Our Youth in the Trades
Is a College Education the Right Path?
As a parent, I want what’s best for my children, and for the past twenty years a college education has been touted as the best way to guarantee a well-paying job and good quality of life. In 2012 college graduates over 25 years old earned 25% more than the median average wage worker according to the U.S. Bureau of Labor Statistics (BLS). Naturally, as a father of three, I should come to the conclusion that a college degree will mean my children will make a decent living and not break their backs doing it. And as a father, I’ll do whatever is needed to make sure they can attend a college or university.
But one statistic isn’t enough to base your child’s future on. We’ve been reminded time-and-time again that college doesn’t ensure employment, nor especially a well-paying job. Also according to the BLS, only 72.6% of recent college grads were employed and over a quarter-million Americans with a Bachelor degree or higher are working in minimum wage jobs. The overwhelming cost of college has left our children with more debt than they are ready to handle. Since 1988 college tuition and fees have more than doubled compared to 2011, according to a recent CNN story. On top of this, the college and university system has been routinely criticized for their inability to prepare our children for the complicated “real world.”
What About a Trade Education?
So why is it that we as a society continue to heard our children into a system that we know is expensive, unproductive, and doesn’t guarantee a good, stable job? Personally, I believe society is to blame. Our perceptions of manual labor, blue-collar jobs and trade schools have become toxic in our society. Why aren’t we engaging our youth in the trades?

Data excerpts:
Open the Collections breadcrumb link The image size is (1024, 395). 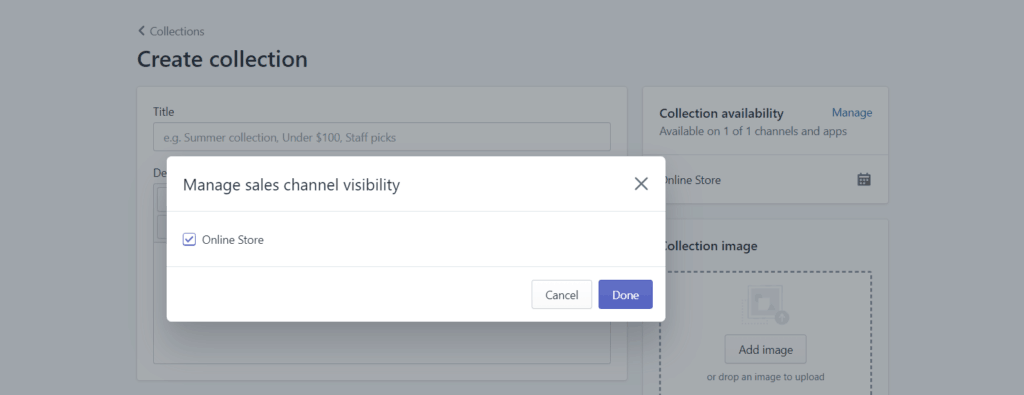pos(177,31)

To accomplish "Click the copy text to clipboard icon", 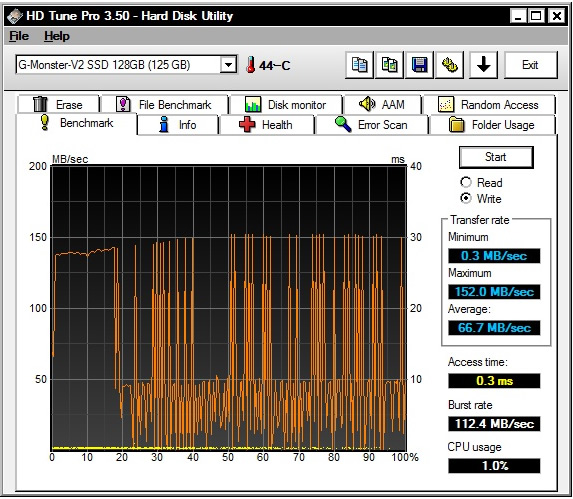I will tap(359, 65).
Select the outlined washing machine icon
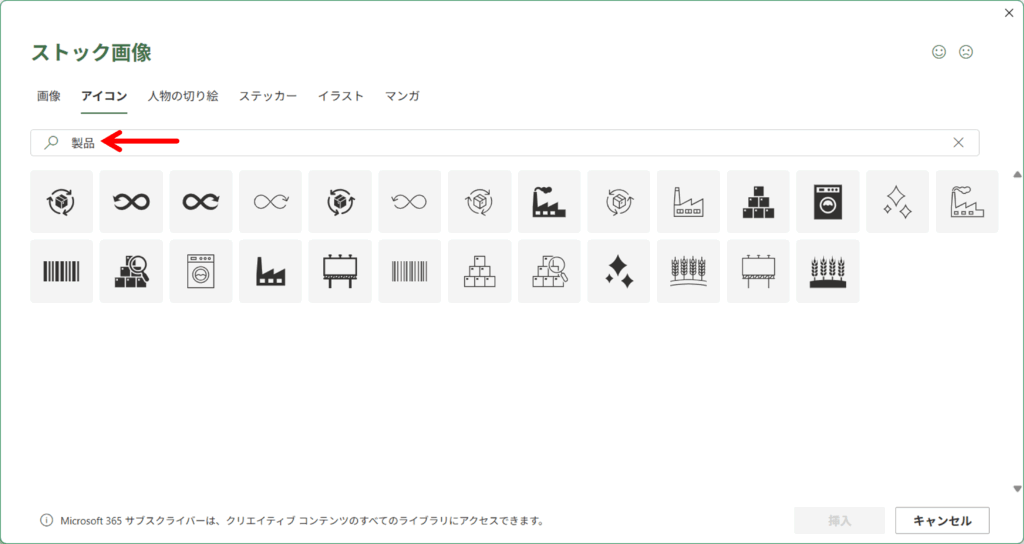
==
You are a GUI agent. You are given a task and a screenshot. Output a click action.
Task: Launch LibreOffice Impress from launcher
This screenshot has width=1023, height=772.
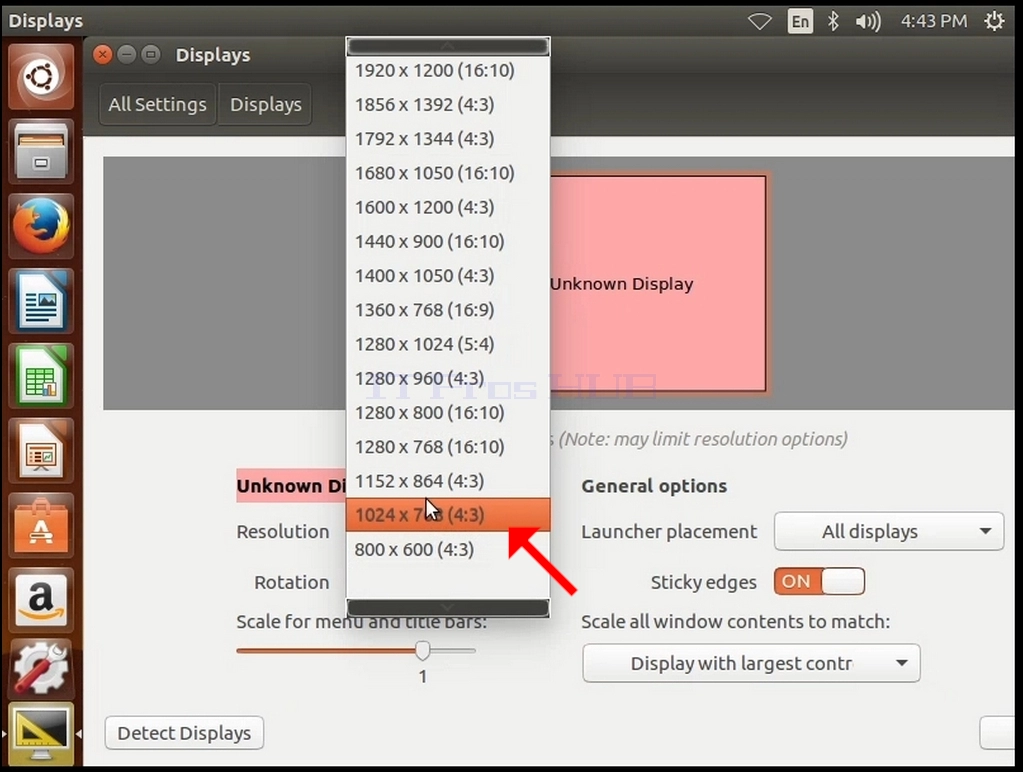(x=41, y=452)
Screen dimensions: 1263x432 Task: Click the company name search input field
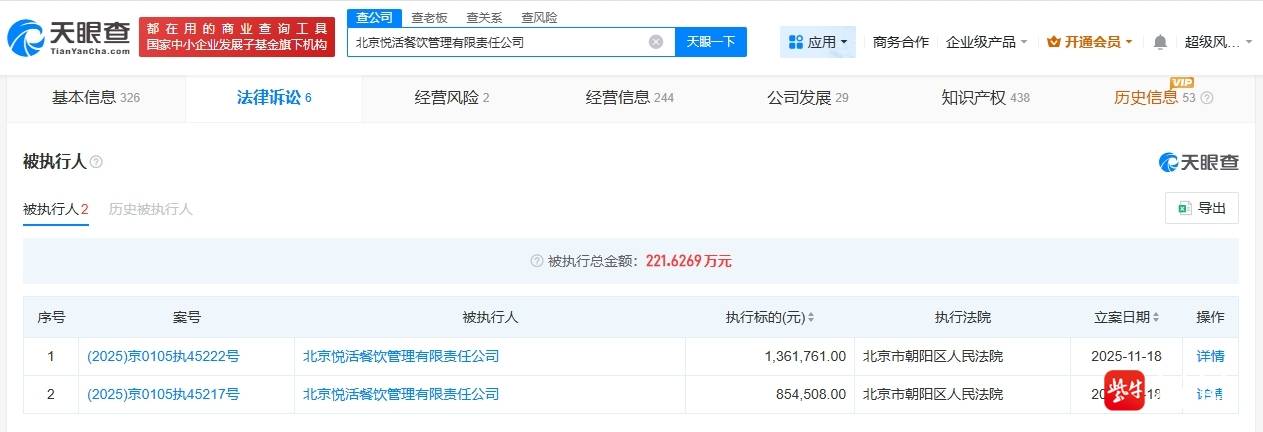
--
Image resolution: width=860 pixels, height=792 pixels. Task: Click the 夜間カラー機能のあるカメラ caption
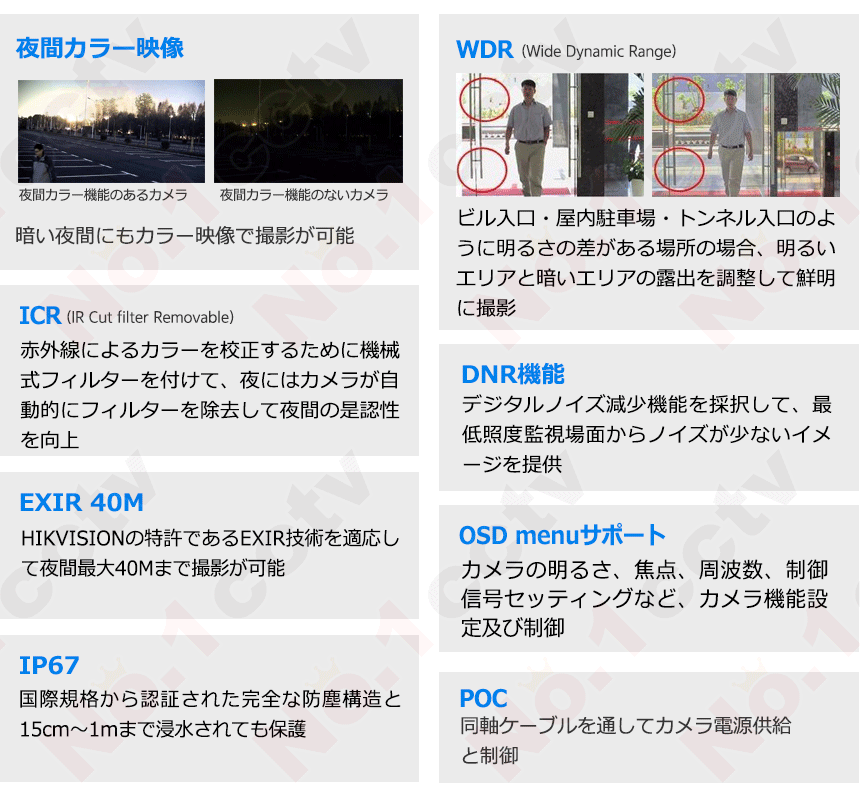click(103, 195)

Work order 1:
Rewrite the paragraph of the passage on youth in the trades that begins "But one statistic isn't enough" as a bulleted list that keeps its main facts.
Work order 2:
In the passage on youth in the trades, what percentage of recent college grads were employed, according to the BLS?
Work order 3:
Resume the passage on youth in the trades, picking up right after its final sentence.
None of the work that follows depends on the data.

Written answer 1:
- One statistic isn't enough to base a child's future on.
- College doesn't ensure employment, especially not a well-paying job.
- According to the BLS, only 72.6% of recent college grads were employed.
- Over a quarter-million Americans with a Bachelor degree or higher work in minimum wage jobs.
- The cost of college has left children with more debt than they are ready to handle.
- A recent CNN story reports that tuition and fees more than doubled between 1988 and 2011.
- Colleges and universities are routinely criticized for failing to prepare students for the "real world."

Written answer 2:
72.6%

Written answer 3:
The expectation that everyone in each subsequent future generation should go to college is just plain foolish. Equally foolish is the idea that laborers or blue collar workers cannot be intelligent or successful. Two of my newest employees are college educated, so obviously they were intelligent enough to complete the requirements for their degrees (and I think they could obtain advanced degrees if they wanted). Instead they chose to enter careers in the trades, where their hard work and motivation will help them succeed.
Do What You Love
My two new crew members left their previous jobs to find a more satisfying career that “makes them happy.” This idea that working in the trades brings a greater sense of fulfilment to employees is not unique to A Concord Carpenter employees, but instead this sentiment is shared by many trade men and women when talking about their careers. The North Bennett Street School, America’s oldest trade school dating back to 1885, uses the tag line “Do what you love” to entice students to pursue a career in the trades.